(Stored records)
**********

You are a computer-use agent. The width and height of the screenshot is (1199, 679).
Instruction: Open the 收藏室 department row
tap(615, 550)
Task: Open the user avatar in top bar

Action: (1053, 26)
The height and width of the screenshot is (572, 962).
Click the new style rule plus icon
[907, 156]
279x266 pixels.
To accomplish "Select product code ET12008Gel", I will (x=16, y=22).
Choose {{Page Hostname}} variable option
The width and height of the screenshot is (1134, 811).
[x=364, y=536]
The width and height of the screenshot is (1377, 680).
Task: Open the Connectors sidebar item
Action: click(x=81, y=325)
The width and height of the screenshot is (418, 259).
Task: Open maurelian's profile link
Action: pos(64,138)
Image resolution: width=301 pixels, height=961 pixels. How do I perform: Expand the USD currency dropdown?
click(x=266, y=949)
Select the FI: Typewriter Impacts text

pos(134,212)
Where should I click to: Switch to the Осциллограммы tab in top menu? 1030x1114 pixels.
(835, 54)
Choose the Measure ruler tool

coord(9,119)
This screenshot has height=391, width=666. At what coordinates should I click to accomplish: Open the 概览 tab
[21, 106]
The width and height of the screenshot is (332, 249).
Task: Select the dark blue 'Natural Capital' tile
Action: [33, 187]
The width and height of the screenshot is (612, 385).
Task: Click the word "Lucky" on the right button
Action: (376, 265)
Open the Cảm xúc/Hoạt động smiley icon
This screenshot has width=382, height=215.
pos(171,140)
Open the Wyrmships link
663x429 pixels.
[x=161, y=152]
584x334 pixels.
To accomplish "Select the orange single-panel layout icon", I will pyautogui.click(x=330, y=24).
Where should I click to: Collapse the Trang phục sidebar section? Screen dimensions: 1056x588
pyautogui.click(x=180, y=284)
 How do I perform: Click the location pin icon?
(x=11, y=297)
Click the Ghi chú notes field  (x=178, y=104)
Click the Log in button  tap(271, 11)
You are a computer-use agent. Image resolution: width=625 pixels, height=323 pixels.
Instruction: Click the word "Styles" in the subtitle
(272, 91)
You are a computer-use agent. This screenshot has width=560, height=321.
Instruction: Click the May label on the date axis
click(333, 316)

**********

* [REQUIRED ACTION]
Output the lines from the one with "Choose the Measure ruler tool" to the final line of the entries above, exactly as they stand, please, and nothing else.

* [EXERCISE OUTPUT]
Choose the Measure ruler tool

coord(9,119)
This screenshot has height=391, width=666. At what coordinates should I click to accomplish: Open the 概览 tab
[21, 106]
The width and height of the screenshot is (332, 249).
Task: Select the dark blue 'Natural Capital' tile
Action: [33, 187]
The width and height of the screenshot is (612, 385).
Task: Click the word "Lucky" on the right button
Action: (376, 265)
Open the Cảm xúc/Hoạt động smiley icon
This screenshot has width=382, height=215.
pos(171,140)
Open the Wyrmships link
663x429 pixels.
[x=161, y=152]
584x334 pixels.
To accomplish "Select the orange single-panel layout icon", I will pyautogui.click(x=330, y=24).
Where should I click to: Collapse the Trang phục sidebar section? Screen dimensions: 1056x588
pyautogui.click(x=180, y=284)
 How do I perform: Click the location pin icon?
(x=11, y=297)
Click the Ghi chú notes field  (x=178, y=104)
Click the Log in button  tap(271, 11)
You are a computer-use agent. Image resolution: width=625 pixels, height=323 pixels.
Instruction: Click the word "Styles" in the subtitle
(272, 91)
You are a computer-use agent. This screenshot has width=560, height=321.
Instruction: Click the May label on the date axis
click(333, 316)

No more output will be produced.